Monday, February 22, 2010
To the Rescue?
Ix-nay on the elp-hay!
That's no doubt what the drones at the Discoveryless Institute must be thinking. The folks at the American Family News Network's OneNewsNow "Christian news service" are out to refute the claim made in a book by University of California–Irvine evolutionary biologist John Avise that, while both natural selection in conjunction with genetic processes and Intelligent Design can account for complex biological systems, only evolution can account for "serious biological imperfections." So, how does the OneNewsNow article respond? After the usual creationist bafflegab that "information-adding genetic mutations have never been observed" (a falsehood based on equivocation as to what "information" is), it goes on to say:
[B]iological imperfections are quite consistent with a "post-Fall" world. God created life perfectly, but the effects of the Curse—especially destructive genetic mutations and disease—have partially obscured the original perfect creation with "biological imperfections." For these reasons, we contend that a combination of "intelligent design" plus a genuine, historical Fall can explain our impressive-but-imperfect biology.
The funny thing is that Avise's argument isn't very good (assuming he's being quoted correctly). First, and most importantly, ID doesn't account for complex biological systems ... unless you consider "and then ... poof ... something happened, somehow at some time or other" an explanation. Furthermore, as has been pointed out, by Elliot Sober, among others, the argument from bad design suffers from a serious flaw: it depends on knowing the means and motives of an unknown (and, in the case of an infinite and omniscient God, unknowable) agent. Specifically, it assumes that such an agent wanted to and could produce superefficient traits in each and every organism.
The argument from bad design is not a scientific argument but, rather, a theological one. The question really is: "what would God want?" or, in the case of the OneNewsNow response: "what kind of God, after having made a creature destined to fail (he/she/it is supposed to be omniscient, after all!), then refuses to correct his error and start over but, instead, punishes all the rest of creation for the failings of just two individuals?"
Those may be good theological questions but they are not empiric and testable ones.
Dembski has also stated that ID makes no predictions, so I suppose that he is consistent in that he is quite inconsistent.
Someday, someone may come up with empirical proof that the actual Biblical God exists, in which case I shall be forced to accept said evidence. But that wouldn't change my opinion that worshiping such an evil old git is a bloody stupid thing to do.
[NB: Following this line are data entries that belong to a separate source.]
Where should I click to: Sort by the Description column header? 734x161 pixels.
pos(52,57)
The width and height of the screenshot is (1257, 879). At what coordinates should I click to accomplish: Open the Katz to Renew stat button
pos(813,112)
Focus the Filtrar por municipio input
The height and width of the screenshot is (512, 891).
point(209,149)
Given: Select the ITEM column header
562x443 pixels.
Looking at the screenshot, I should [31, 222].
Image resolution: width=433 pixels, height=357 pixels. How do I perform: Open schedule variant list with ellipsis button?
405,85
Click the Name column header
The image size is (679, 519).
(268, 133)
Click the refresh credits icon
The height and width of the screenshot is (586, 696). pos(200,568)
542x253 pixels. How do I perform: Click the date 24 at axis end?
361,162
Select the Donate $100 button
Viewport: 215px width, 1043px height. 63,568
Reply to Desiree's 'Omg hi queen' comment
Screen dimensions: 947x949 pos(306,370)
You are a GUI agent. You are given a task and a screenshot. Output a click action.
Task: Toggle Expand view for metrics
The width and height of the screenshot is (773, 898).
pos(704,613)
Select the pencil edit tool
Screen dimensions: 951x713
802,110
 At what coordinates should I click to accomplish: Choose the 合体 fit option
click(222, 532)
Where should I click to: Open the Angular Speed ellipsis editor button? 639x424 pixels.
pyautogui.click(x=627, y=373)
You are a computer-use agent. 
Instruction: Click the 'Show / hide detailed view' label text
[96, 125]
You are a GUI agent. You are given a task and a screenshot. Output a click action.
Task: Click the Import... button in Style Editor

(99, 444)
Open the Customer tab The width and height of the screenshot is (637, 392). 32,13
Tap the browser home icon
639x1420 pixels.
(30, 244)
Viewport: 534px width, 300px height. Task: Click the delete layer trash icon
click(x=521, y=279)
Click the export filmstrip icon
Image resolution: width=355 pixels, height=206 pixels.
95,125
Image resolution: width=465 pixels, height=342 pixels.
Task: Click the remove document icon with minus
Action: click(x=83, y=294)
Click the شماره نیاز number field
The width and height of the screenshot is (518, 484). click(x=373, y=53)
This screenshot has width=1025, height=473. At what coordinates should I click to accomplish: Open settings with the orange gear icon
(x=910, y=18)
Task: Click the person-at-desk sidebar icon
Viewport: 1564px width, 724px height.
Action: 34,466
... the argument from bad design suffers from a serious flaw: it depends on knowing the means and motives of an unknown (and, in the case of an infinite and omniscient God, unknowable) agent.
Actually the inference chain should go the other way. Given the hypothesis of an intelligent designer, what can we infer about its characteristics from what it purportedly designed. And mostly we infer that it is/was a malevolent, incompetent, bungling idiot.